**TO DO**
Lines containing "tick" should be pulled from the material below.

**DATA IN THIS EXERCISE**
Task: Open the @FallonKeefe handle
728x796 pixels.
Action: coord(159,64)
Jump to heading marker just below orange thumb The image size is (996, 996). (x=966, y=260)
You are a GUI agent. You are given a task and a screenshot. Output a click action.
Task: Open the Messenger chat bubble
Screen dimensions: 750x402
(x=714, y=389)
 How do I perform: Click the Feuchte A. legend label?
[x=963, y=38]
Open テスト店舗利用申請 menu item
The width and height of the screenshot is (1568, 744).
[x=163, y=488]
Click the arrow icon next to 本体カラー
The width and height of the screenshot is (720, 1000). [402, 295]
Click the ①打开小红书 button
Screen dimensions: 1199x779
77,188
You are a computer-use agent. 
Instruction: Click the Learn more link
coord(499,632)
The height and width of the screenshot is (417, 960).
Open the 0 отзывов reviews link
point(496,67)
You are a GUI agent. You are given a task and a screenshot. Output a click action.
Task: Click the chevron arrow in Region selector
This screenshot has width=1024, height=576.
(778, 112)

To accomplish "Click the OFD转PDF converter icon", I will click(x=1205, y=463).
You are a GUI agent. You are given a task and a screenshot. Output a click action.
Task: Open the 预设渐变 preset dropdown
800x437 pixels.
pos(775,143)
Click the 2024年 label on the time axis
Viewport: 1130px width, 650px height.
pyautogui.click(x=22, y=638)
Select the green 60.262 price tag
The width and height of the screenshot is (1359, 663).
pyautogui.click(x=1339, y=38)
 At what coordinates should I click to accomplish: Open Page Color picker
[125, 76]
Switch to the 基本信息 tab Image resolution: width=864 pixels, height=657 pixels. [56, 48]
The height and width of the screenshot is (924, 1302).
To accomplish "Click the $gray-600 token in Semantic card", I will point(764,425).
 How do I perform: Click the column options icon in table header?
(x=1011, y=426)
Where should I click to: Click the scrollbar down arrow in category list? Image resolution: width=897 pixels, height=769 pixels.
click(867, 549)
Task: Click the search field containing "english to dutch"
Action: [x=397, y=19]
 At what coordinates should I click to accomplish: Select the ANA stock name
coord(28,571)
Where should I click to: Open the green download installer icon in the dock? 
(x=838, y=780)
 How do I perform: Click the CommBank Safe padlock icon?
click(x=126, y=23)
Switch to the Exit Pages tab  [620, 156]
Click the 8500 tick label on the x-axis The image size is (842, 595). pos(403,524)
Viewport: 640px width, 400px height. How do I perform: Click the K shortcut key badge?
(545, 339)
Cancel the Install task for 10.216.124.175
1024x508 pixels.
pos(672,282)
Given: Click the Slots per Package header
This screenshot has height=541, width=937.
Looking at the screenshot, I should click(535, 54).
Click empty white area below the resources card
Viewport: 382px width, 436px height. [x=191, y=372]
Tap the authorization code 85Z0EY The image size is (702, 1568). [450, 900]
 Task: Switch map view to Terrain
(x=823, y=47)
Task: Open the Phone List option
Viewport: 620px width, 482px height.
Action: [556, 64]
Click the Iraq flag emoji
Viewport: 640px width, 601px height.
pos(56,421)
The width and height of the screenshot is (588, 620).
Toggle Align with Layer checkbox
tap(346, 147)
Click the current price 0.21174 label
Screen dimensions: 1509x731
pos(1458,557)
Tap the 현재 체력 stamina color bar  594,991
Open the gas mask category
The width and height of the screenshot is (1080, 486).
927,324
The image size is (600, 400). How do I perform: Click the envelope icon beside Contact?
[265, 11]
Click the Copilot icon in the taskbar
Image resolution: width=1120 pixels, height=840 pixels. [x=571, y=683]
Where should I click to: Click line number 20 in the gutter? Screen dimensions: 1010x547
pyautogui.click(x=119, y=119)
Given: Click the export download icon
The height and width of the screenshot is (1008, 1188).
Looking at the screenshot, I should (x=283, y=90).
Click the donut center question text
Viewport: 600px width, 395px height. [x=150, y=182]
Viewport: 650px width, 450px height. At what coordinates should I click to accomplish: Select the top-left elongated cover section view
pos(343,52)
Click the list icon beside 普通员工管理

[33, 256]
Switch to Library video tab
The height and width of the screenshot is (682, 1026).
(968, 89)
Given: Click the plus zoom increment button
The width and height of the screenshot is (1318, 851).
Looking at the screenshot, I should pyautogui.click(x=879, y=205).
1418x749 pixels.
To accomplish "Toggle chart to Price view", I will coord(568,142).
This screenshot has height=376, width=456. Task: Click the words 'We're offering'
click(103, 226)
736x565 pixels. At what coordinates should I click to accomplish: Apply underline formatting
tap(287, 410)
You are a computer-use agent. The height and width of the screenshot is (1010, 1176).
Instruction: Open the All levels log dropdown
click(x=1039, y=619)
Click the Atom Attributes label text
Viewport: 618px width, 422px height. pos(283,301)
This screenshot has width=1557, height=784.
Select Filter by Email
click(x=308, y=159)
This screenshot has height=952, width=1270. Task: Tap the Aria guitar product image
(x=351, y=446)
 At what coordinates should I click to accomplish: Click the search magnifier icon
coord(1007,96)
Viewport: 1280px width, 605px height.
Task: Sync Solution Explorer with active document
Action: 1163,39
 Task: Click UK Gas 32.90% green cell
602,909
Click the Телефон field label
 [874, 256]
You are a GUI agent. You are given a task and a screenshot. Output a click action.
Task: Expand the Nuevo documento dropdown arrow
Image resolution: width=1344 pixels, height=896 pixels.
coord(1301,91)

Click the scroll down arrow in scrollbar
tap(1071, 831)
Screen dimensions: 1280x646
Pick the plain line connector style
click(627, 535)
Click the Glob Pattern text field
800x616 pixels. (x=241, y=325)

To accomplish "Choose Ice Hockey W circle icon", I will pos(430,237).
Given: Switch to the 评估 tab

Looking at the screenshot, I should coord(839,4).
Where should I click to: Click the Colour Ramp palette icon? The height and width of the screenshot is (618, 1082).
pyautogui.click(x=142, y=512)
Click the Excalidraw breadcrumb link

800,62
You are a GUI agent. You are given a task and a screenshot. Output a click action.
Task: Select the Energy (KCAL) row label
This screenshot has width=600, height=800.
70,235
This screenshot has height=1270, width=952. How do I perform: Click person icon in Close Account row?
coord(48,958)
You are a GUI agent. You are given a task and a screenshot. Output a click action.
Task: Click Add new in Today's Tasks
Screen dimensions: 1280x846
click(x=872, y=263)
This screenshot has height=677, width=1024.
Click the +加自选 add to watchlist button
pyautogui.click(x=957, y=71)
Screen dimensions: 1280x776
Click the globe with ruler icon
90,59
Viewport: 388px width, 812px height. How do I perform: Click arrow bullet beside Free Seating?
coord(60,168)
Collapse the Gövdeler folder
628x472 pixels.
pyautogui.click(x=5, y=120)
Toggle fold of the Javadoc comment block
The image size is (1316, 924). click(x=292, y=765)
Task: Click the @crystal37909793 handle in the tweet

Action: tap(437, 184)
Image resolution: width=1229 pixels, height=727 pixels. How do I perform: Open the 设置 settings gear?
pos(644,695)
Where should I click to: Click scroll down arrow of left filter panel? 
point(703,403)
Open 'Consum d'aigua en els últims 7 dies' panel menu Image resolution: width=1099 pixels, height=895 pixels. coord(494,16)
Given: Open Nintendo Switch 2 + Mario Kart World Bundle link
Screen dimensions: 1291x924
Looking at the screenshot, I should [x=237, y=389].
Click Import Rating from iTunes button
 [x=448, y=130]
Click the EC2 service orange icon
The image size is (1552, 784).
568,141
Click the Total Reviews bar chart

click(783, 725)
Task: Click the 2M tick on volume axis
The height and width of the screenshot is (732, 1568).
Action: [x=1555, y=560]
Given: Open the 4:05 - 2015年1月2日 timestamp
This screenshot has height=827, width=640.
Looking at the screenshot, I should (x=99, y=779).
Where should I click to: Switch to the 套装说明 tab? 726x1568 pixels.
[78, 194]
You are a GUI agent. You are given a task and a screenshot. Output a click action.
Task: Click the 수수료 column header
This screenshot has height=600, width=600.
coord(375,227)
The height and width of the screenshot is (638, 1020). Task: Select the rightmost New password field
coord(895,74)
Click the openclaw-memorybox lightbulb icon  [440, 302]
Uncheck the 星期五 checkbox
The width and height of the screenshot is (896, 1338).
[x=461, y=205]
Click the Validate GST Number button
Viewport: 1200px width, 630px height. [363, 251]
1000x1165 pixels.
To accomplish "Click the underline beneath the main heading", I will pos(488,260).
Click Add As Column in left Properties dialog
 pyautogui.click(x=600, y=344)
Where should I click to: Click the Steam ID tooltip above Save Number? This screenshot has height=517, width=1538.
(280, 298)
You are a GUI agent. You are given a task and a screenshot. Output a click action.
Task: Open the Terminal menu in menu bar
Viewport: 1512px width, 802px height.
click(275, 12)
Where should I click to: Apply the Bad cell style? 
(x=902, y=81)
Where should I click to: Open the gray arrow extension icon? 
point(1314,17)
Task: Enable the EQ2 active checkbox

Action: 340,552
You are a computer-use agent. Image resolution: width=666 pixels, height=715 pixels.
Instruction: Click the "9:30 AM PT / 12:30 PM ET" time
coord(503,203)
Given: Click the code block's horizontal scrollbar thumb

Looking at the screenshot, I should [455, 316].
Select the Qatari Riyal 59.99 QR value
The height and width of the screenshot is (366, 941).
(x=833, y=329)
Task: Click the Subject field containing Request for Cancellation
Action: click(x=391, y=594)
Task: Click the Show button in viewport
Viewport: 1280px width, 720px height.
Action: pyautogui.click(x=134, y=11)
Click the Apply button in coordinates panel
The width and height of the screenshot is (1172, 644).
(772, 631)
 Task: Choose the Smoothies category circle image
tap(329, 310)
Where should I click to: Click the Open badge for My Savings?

**THE COMPLETED TASK**
Click the 8500 tick label on the x-axis The image size is (842, 595). pos(403,524)
Task: Click the 2M tick on volume axis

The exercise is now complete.